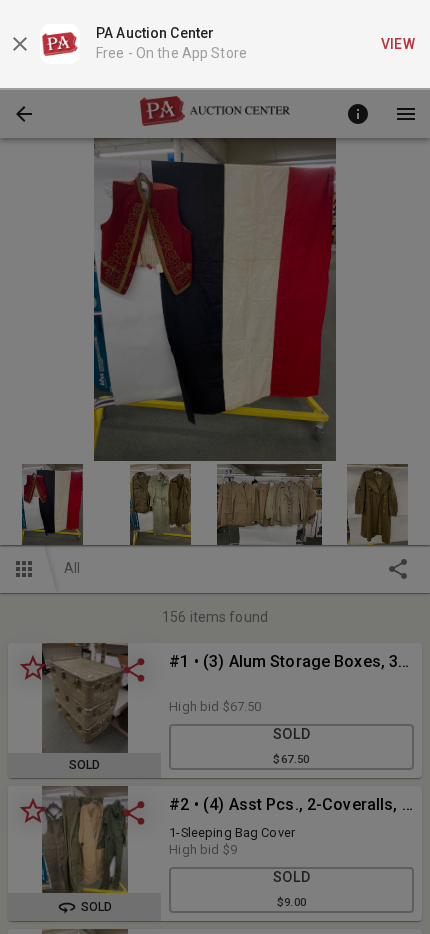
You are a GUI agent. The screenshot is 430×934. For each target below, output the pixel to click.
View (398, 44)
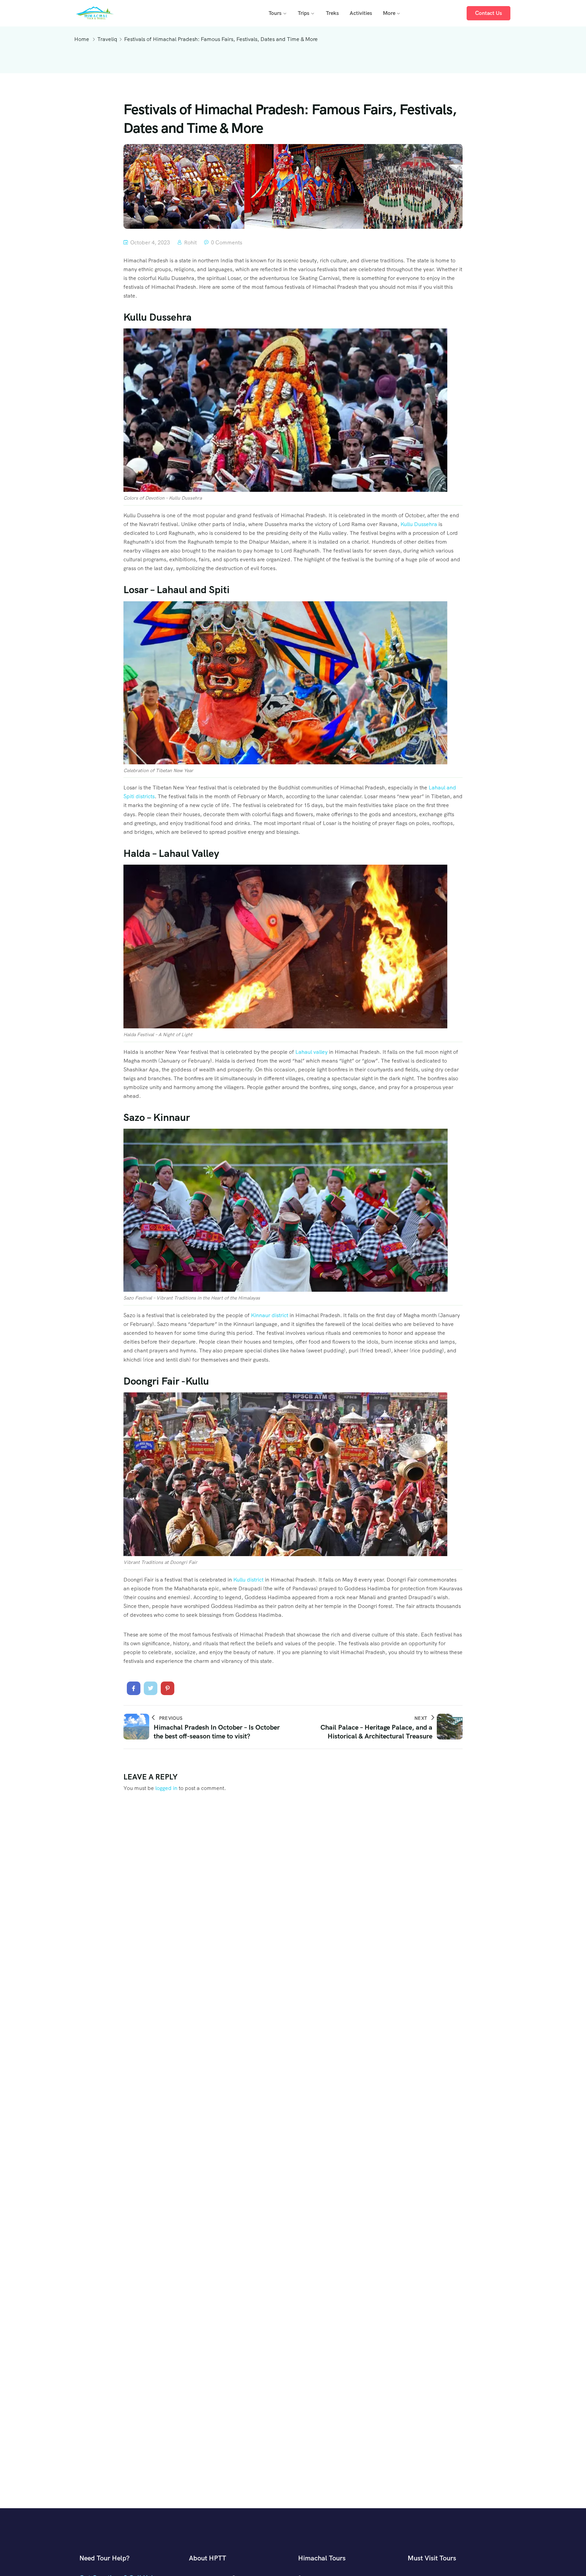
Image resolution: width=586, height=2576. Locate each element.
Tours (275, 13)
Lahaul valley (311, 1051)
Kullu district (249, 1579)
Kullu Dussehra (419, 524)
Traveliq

## PROMPT
Show every line from the listing above in which the string "each" appears.

## THE ANSWER
You are a GUI agent. The screenshot is 430×934. For each target below, output the pixel to click.
Image resolution: width=586, height=2576. Locate each element.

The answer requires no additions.